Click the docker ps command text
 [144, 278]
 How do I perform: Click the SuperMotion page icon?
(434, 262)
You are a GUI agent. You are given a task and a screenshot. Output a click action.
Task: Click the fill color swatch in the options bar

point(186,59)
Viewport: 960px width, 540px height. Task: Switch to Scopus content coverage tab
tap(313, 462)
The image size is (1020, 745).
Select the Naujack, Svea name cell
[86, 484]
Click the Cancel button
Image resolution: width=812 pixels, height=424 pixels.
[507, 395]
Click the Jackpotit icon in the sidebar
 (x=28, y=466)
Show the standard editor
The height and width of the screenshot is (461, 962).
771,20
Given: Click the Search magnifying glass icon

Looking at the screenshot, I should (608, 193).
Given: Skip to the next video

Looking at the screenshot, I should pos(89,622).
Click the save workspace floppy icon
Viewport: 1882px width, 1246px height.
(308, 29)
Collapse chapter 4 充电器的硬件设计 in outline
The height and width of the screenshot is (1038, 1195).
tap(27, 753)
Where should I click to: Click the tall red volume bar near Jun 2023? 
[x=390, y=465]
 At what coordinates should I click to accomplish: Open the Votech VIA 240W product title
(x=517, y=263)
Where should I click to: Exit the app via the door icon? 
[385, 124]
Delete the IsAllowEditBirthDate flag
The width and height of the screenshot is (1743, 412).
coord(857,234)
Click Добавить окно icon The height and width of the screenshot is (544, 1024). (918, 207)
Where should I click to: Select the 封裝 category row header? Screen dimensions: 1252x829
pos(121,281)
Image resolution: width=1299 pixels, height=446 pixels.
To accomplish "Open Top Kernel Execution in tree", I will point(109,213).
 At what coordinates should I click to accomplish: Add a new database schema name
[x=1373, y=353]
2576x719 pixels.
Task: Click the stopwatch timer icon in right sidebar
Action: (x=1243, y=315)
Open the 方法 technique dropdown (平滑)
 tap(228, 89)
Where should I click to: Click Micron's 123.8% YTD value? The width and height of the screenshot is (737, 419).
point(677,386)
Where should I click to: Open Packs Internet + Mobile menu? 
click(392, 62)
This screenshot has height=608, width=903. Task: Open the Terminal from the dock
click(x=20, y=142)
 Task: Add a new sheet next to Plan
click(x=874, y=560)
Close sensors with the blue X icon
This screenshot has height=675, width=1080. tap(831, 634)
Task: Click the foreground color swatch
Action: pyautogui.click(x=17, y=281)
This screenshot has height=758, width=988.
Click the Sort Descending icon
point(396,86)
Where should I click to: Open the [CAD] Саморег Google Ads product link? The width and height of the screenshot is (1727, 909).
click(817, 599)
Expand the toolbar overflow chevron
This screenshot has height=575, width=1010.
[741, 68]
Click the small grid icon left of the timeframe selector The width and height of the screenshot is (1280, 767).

----

- [What the task requires]: Please restate every record above word for word.

- [Finished exercise]:
Click the docker ps command text
 [144, 278]
 How do I perform: Click the SuperMotion page icon?
(434, 262)
You are a GUI agent. You are given a task and a screenshot. Output a click action.
Task: Click the fill color swatch in the options bar

point(186,59)
Viewport: 960px width, 540px height. Task: Switch to Scopus content coverage tab
tap(313, 462)
The image size is (1020, 745).
Select the Naujack, Svea name cell
[86, 484]
Click the Cancel button
Image resolution: width=812 pixels, height=424 pixels.
[507, 395]
Click the Jackpotit icon in the sidebar
 (x=28, y=466)
Show the standard editor
The height and width of the screenshot is (461, 962).
771,20
Given: Click the Search magnifying glass icon

Looking at the screenshot, I should (608, 193).
Given: Skip to the next video

Looking at the screenshot, I should pos(89,622).
Click the save workspace floppy icon
Viewport: 1882px width, 1246px height.
(308, 29)
Collapse chapter 4 充电器的硬件设计 in outline
The height and width of the screenshot is (1038, 1195).
tap(27, 753)
Where should I click to: Click the tall red volume bar near Jun 2023? 
[x=390, y=465]
 At what coordinates should I click to accomplish: Open the Votech VIA 240W product title
(x=517, y=263)
Where should I click to: Exit the app via the door icon? 
[385, 124]
Delete the IsAllowEditBirthDate flag
The width and height of the screenshot is (1743, 412).
coord(857,234)
Click Добавить окно icon The height and width of the screenshot is (544, 1024). (918, 207)
Where should I click to: Select the 封裝 category row header? Screen dimensions: 1252x829
pos(121,281)
Image resolution: width=1299 pixels, height=446 pixels.
To accomplish "Open Top Kernel Execution in tree", I will point(109,213).
 At what coordinates should I click to accomplish: Add a new database schema name
[x=1373, y=353]
2576x719 pixels.
Task: Click the stopwatch timer icon in right sidebar
Action: (x=1243, y=315)
Open the 方法 technique dropdown (平滑)
 tap(228, 89)
Where should I click to: Click Micron's 123.8% YTD value? The width and height of the screenshot is (737, 419).
point(677,386)
Where should I click to: Open Packs Internet + Mobile menu? 
click(392, 62)
This screenshot has height=608, width=903. Task: Open the Terminal from the dock
click(x=20, y=142)
 Task: Add a new sheet next to Plan
click(x=874, y=560)
Close sensors with the blue X icon
This screenshot has height=675, width=1080. tap(831, 634)
Task: Click the foreground color swatch
Action: pyautogui.click(x=17, y=281)
This screenshot has height=758, width=988.
Click the Sort Descending icon
point(396,86)
Where should I click to: Open the [CAD] Саморег Google Ads product link? The width and height of the screenshot is (1727, 909).
click(817, 599)
Expand the toolbar overflow chevron
This screenshot has height=575, width=1010.
[741, 68]
Click the small grid icon left of the timeframe selector The width and height of the screenshot is (1280, 767).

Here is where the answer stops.